ESPERNet is a set of AI models for speech processing, along with the training and ONNX export code used to build and deploy them.
ESPERNet is built from three models: an encoder, a decoder, and a classifier. Together, they form a VLGAN architecture. (Lee, Je-Yeol & Choi, Sang-Il. (2020). Improvement of Learning Stability of Generative Adversarial Network Using Variational Learning. Applied Sciences. 10. 4528. 10.3390/app10134528. )

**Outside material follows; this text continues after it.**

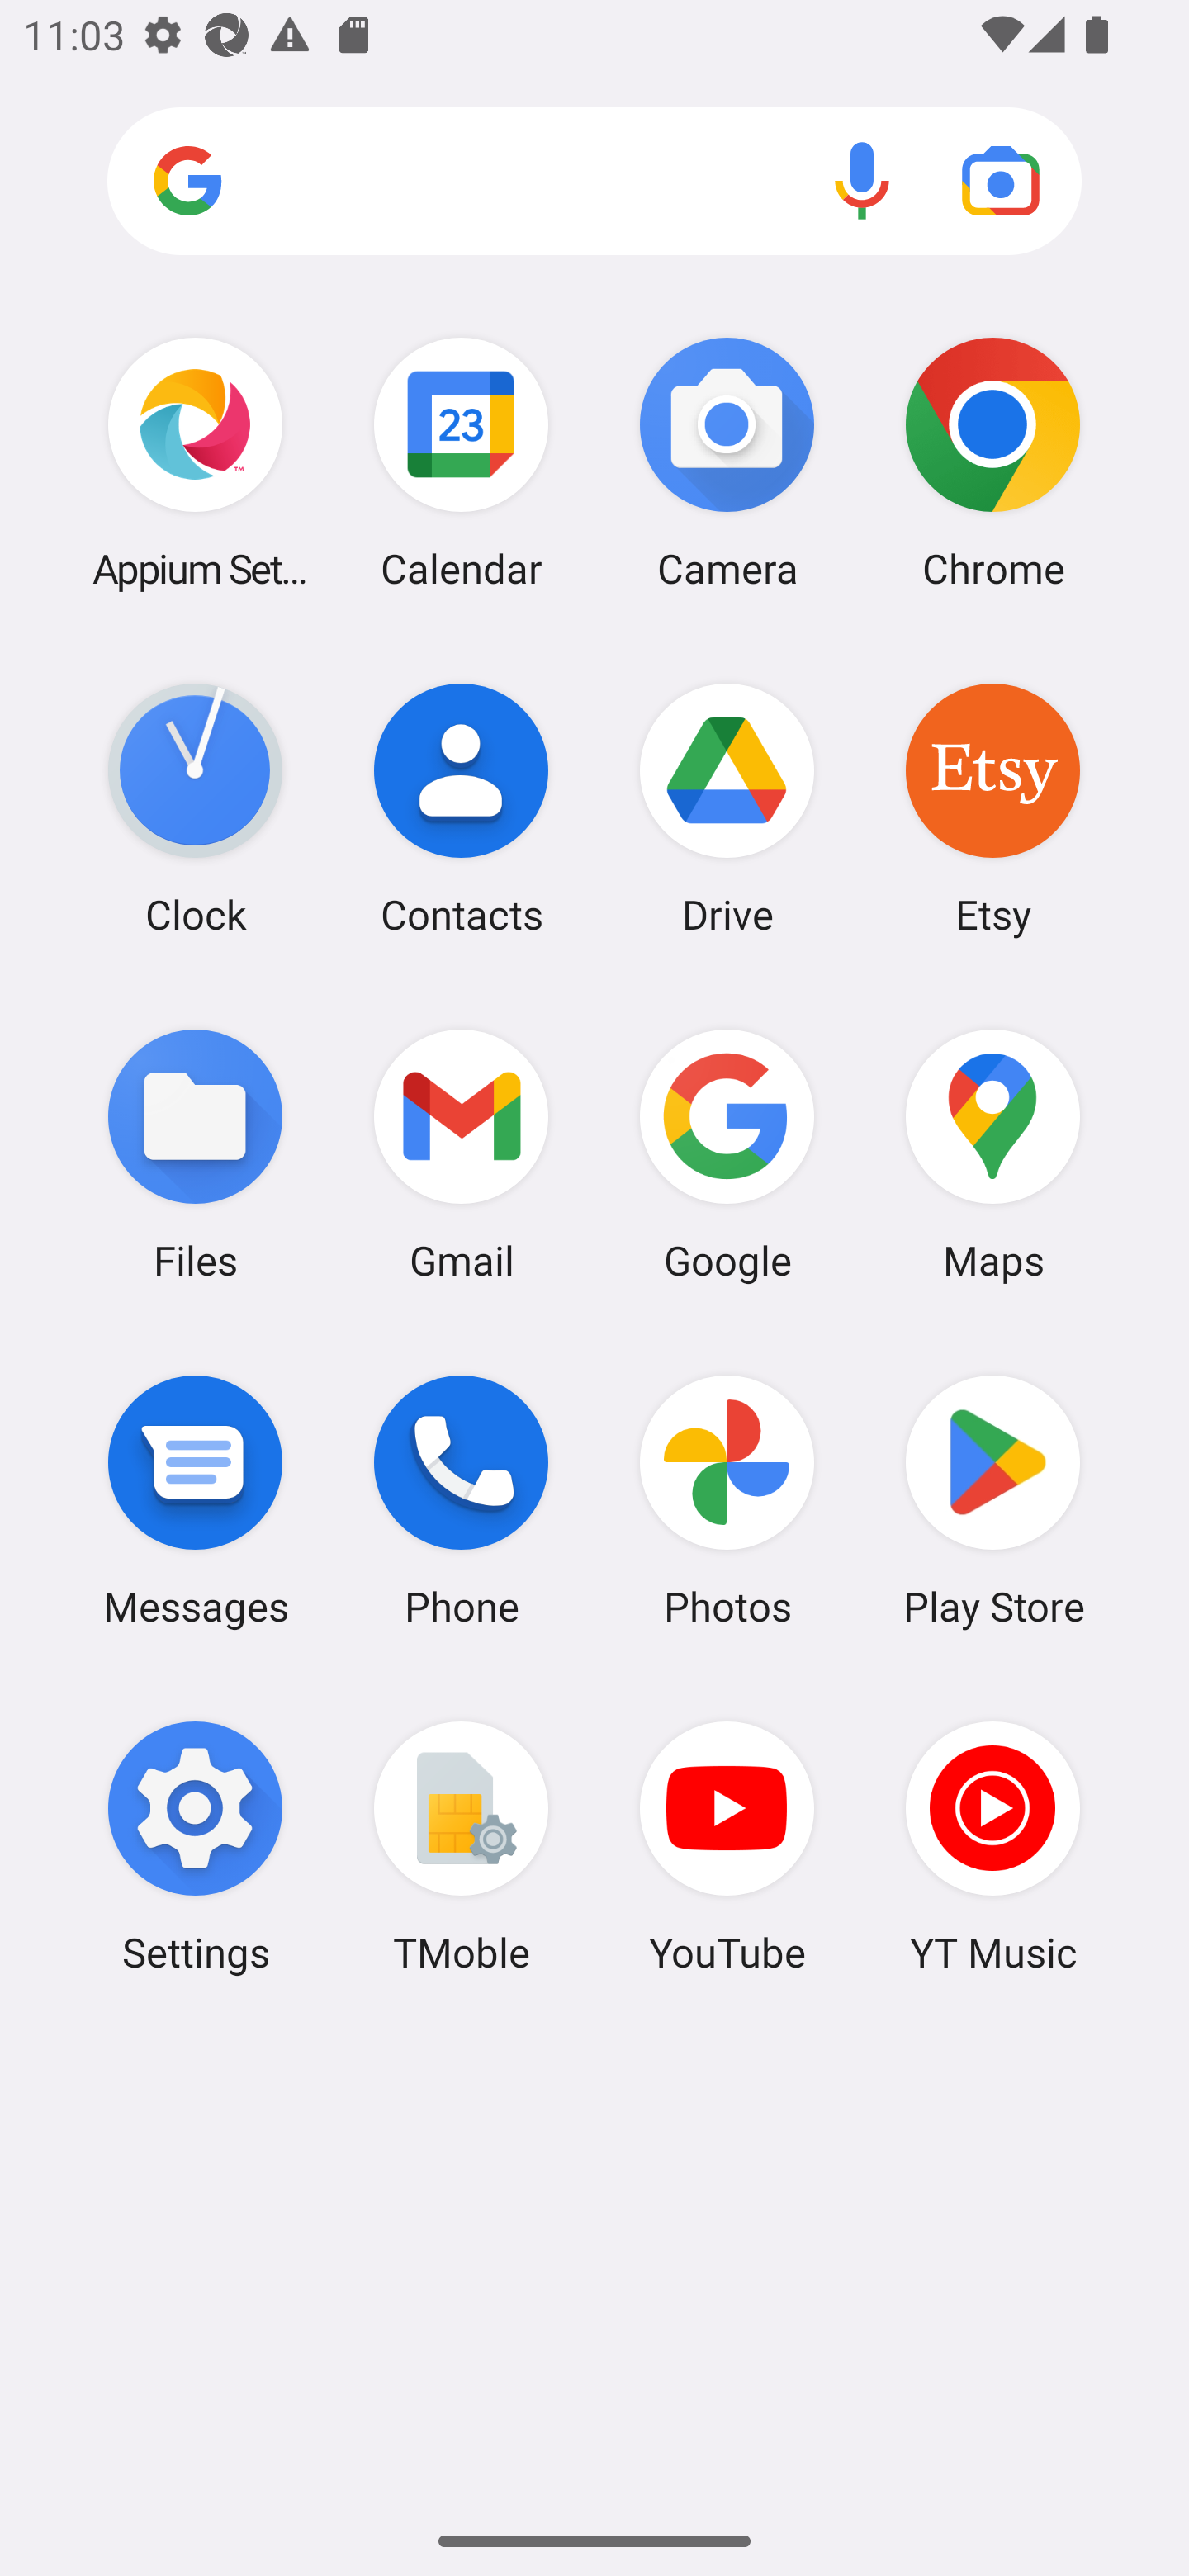  Describe the element at coordinates (727, 1153) in the screenshot. I see `Google` at that location.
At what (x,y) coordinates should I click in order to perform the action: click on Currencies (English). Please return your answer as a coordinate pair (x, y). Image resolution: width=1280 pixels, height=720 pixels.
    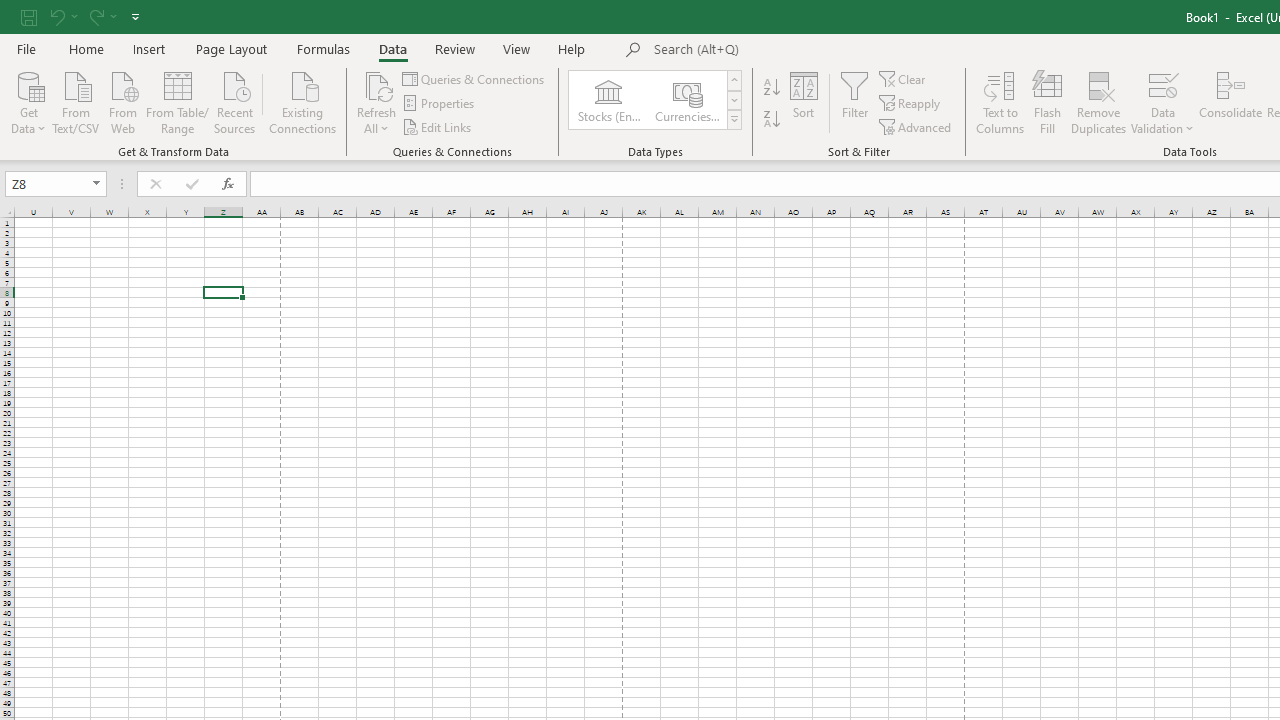
    Looking at the image, I should click on (686, 100).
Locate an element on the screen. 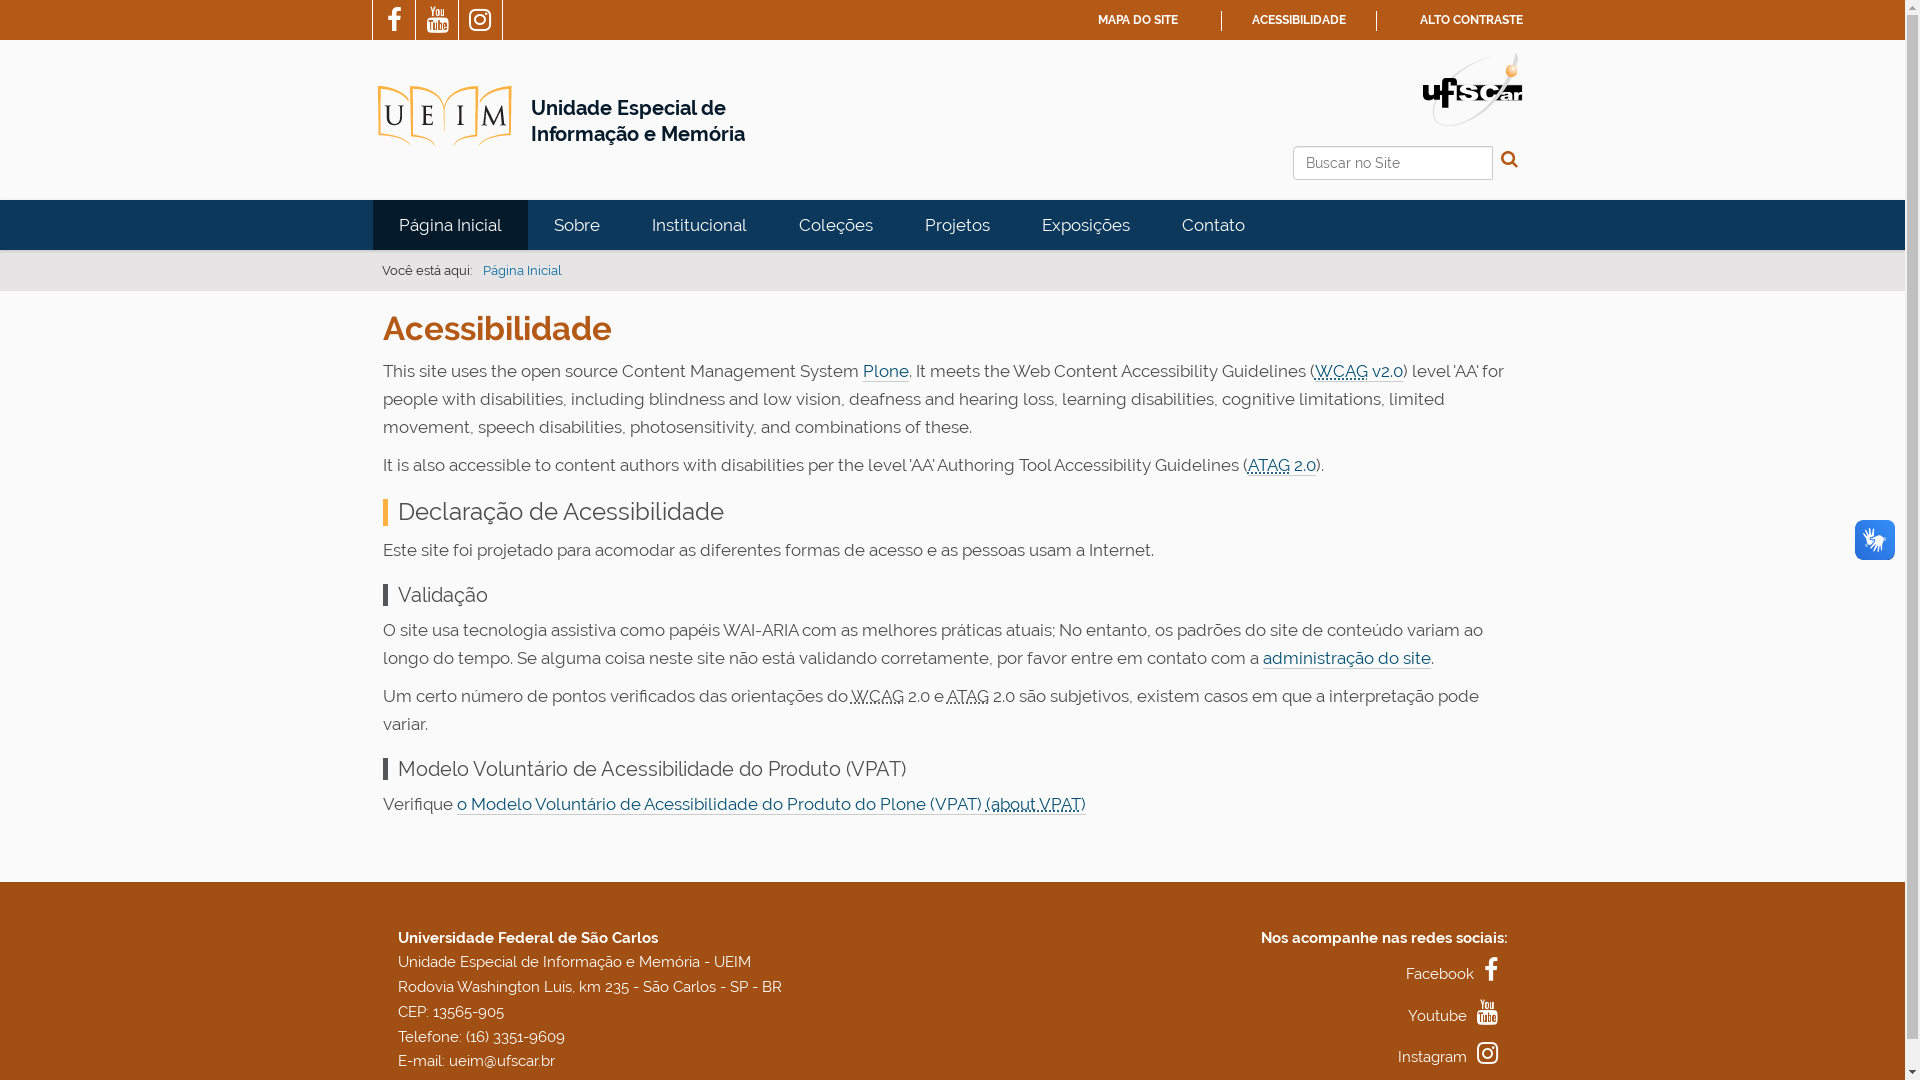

The VAE latent space is split into two parts: a low-dimensional, time-dependent phoneme space and a larger, time-constant style-and-speaker space. This difference in dimensionality enables the encoder to separate speech content from speaker identity. (Xie, Yuying, et al. "Speaker and style disentanglement of speech based on contrastive predictive coding supported factorized variational autoencoder." 2024 32nd European Signal Processing Conference (EUSIPCO). IEEE, 2024.)
Paired with the decoder, which benefits from adversarial training to produce high-quality outputs, the model can be used for speech transfer from one speaker to another.
Unlike most audio-processing networks, ESPERNet uses the ESPER format instead of MEL spectrograms. That format was designed specifically for speech processing and enables high-quality speech reconstruction without an auxiliary network, as well as a range of effects, augmentations and transforms through libESPER-V2.